* **RECORDS SHOWN**

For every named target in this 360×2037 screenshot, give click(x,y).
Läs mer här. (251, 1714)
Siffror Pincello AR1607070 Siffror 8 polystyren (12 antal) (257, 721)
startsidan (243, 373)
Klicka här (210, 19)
...
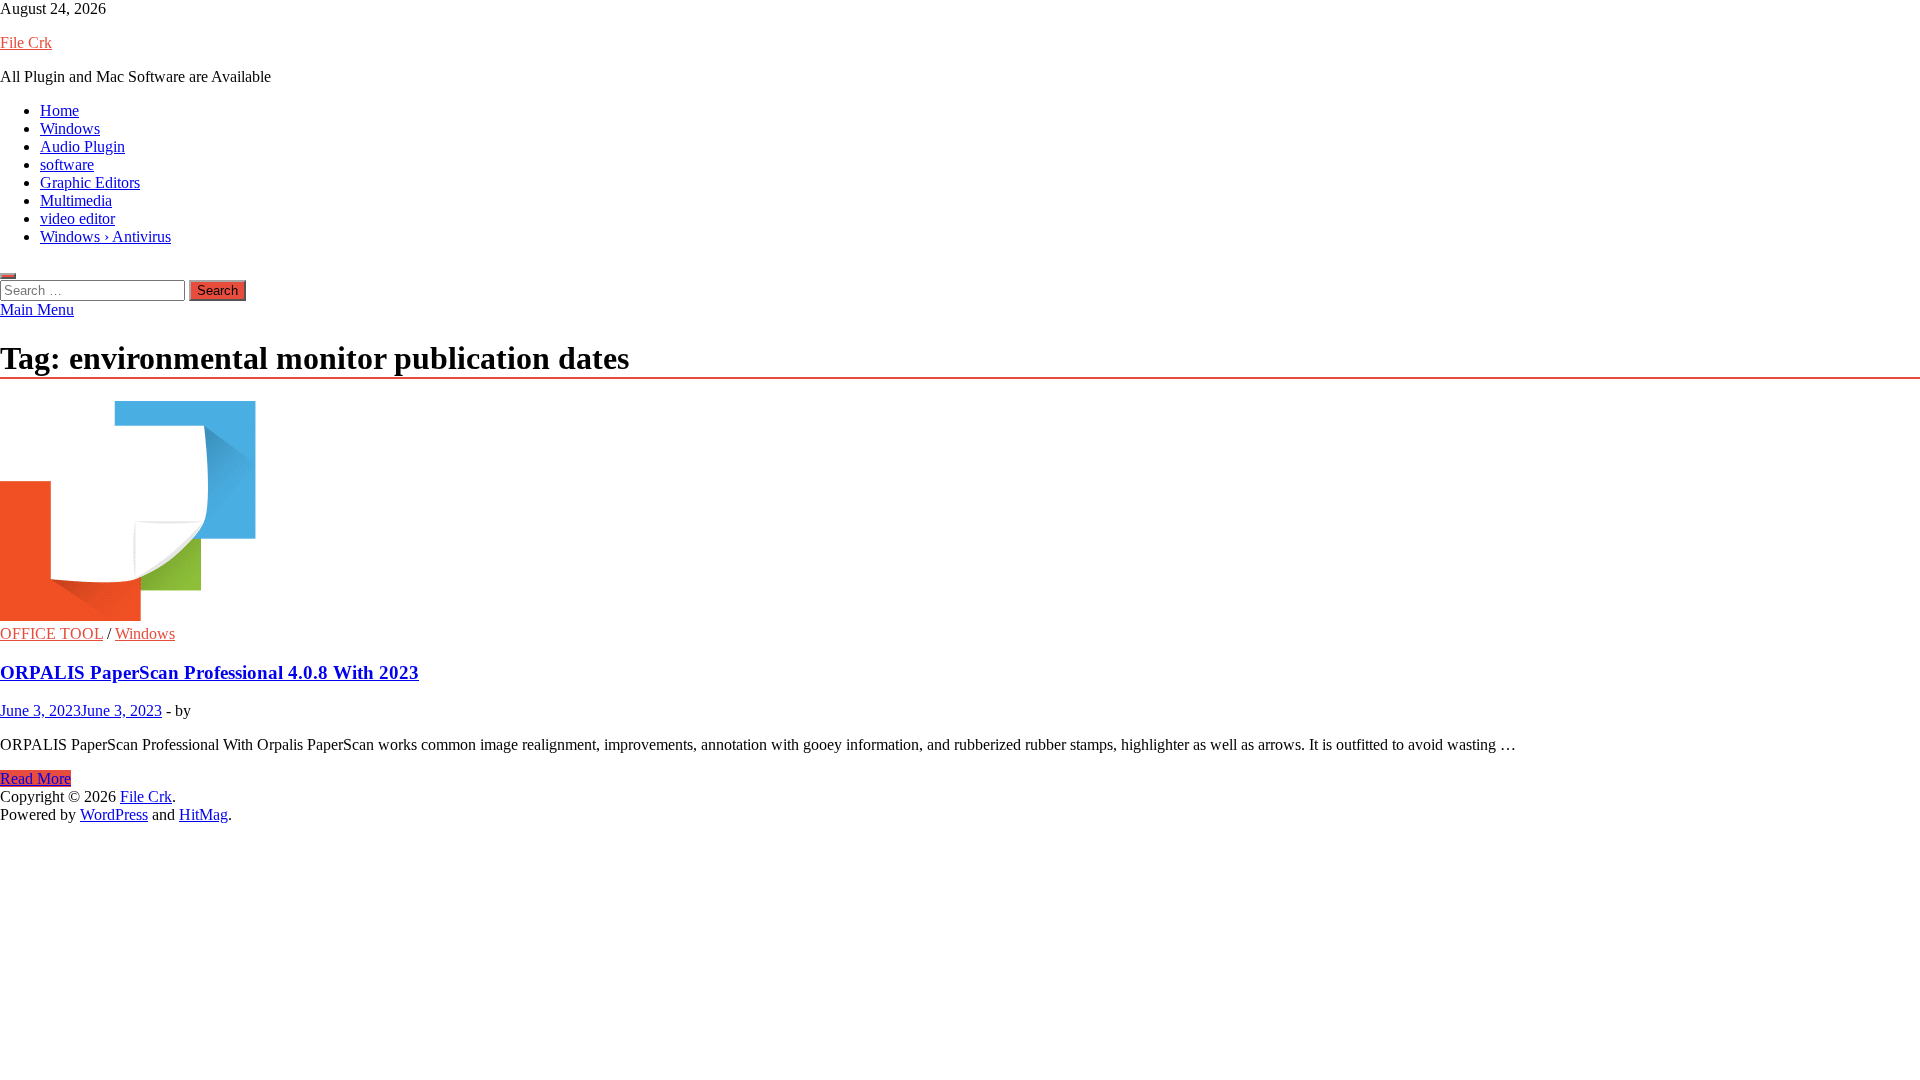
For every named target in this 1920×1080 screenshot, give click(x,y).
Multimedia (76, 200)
* * *
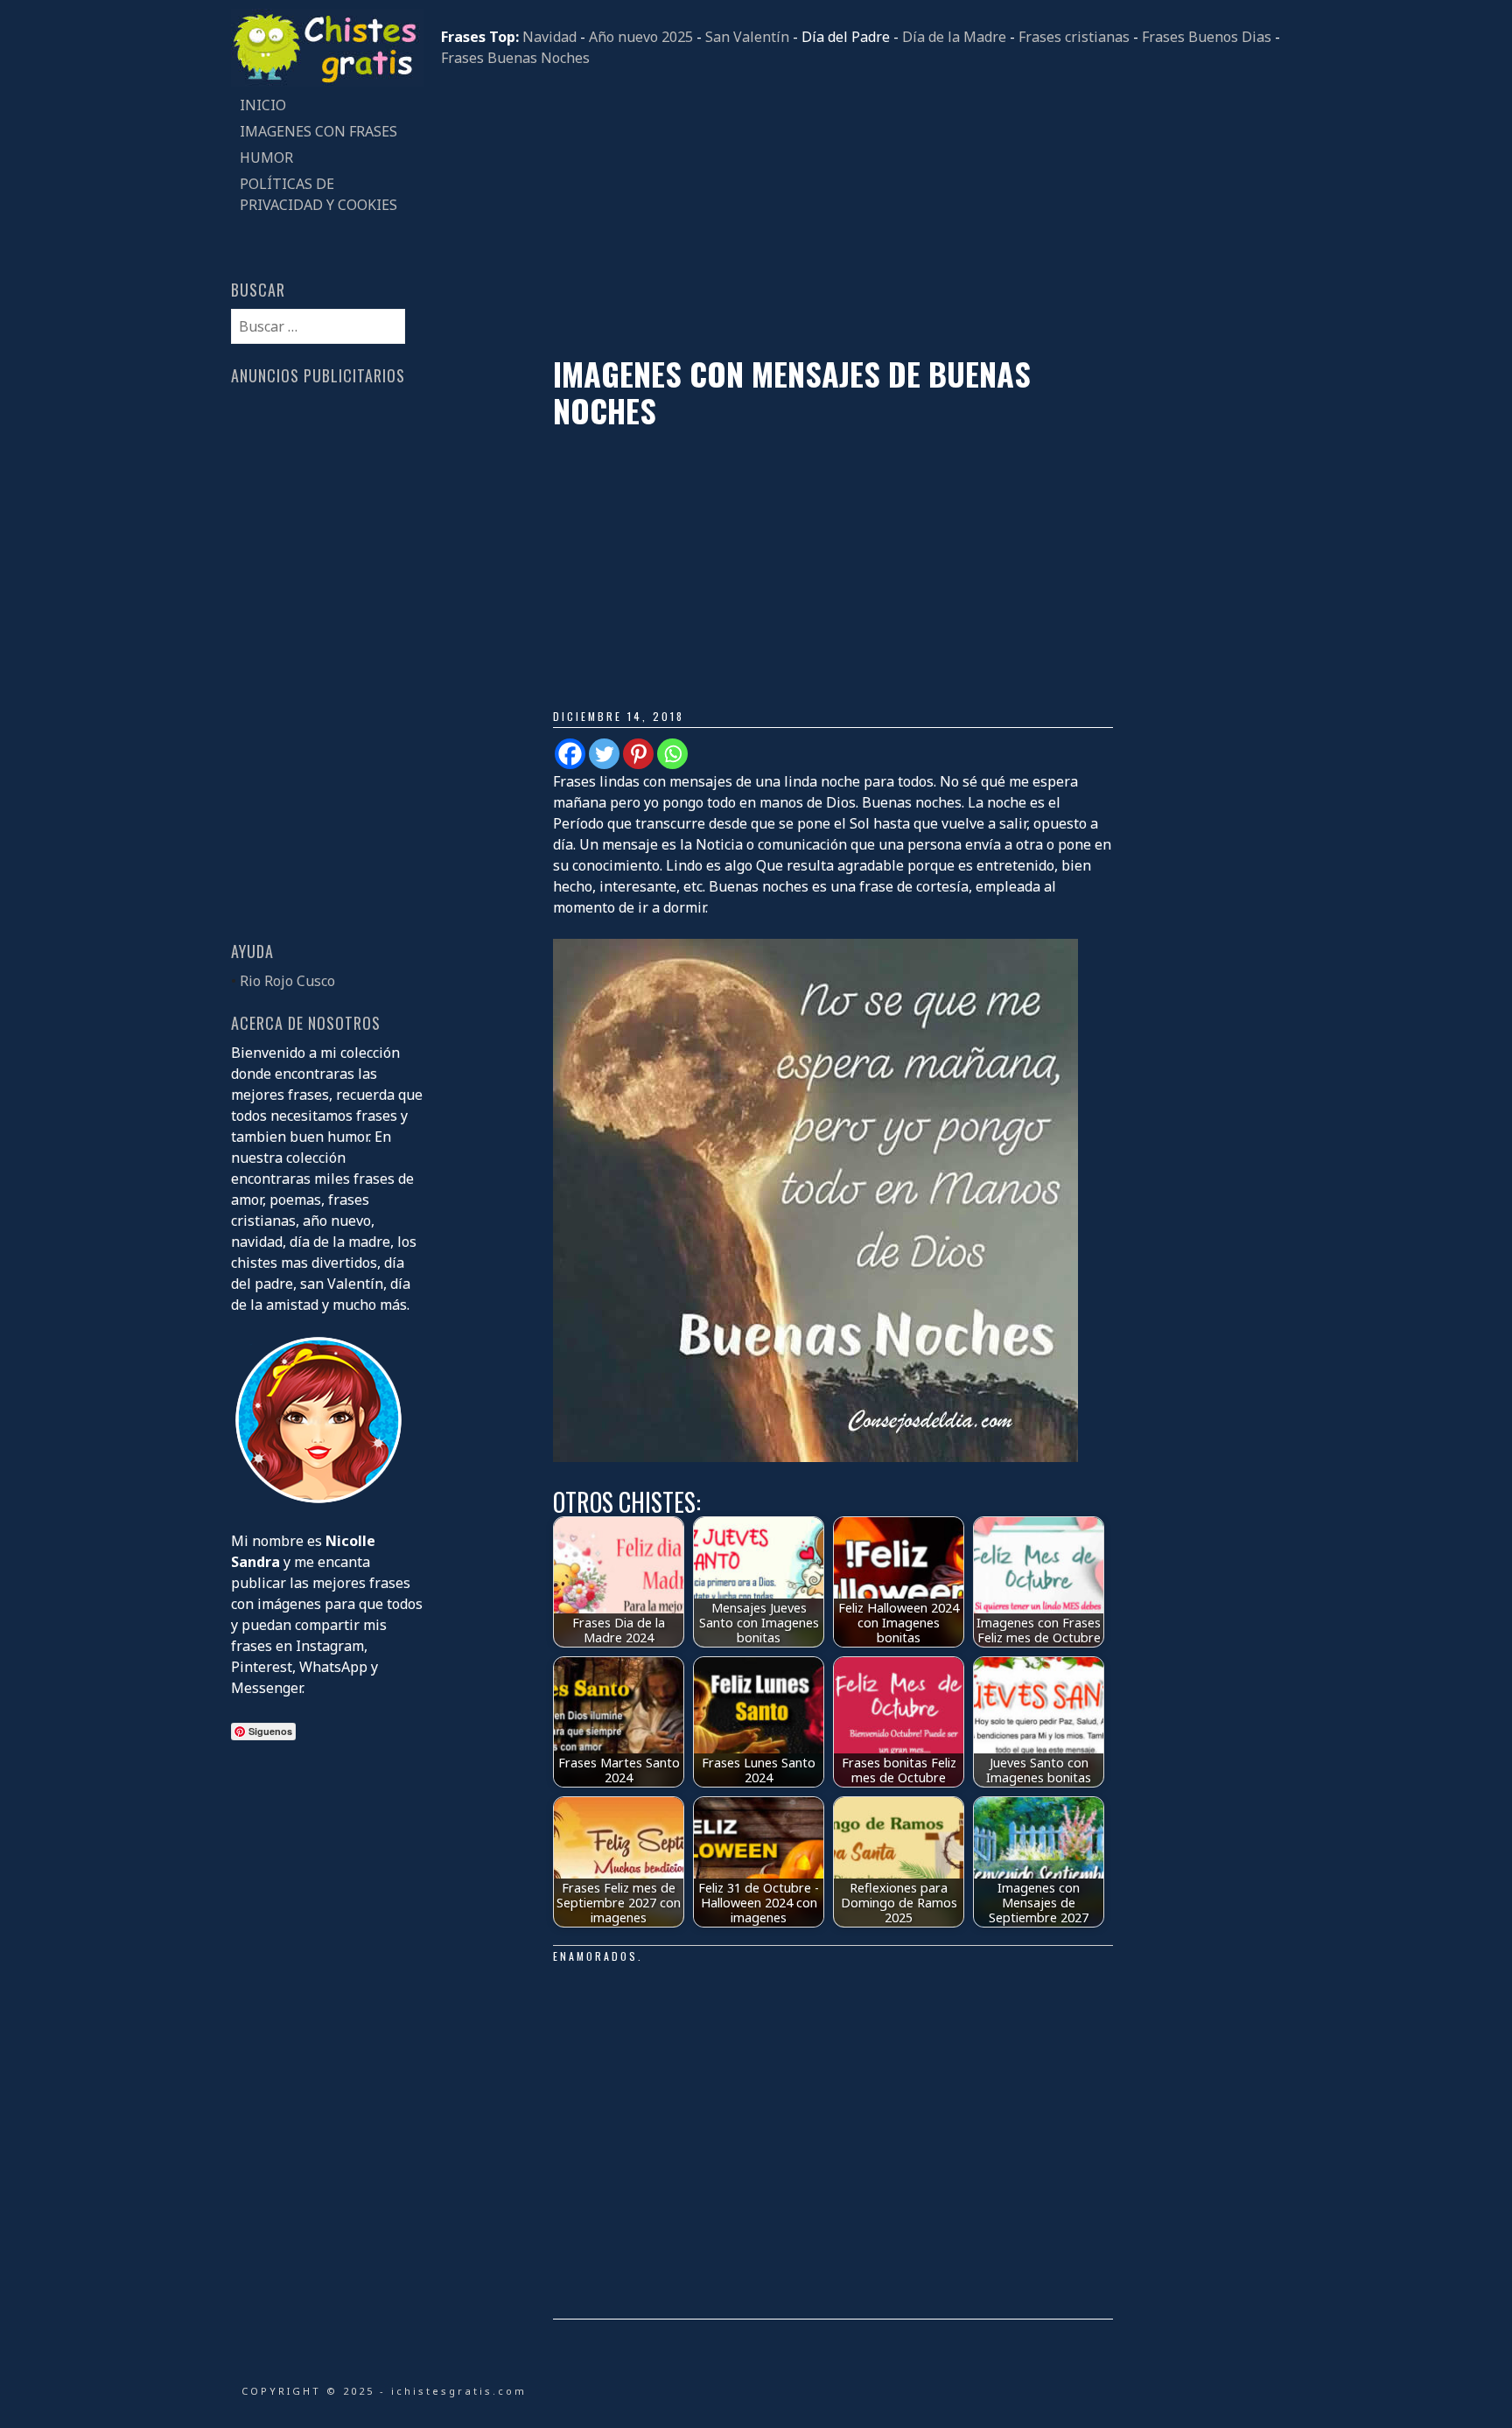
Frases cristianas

* **EXERCISE REQUIREMENTS**
Count the lines of the data that hold the string "click", and give that number as the entire reply.

* **TASK SOLUTION**
2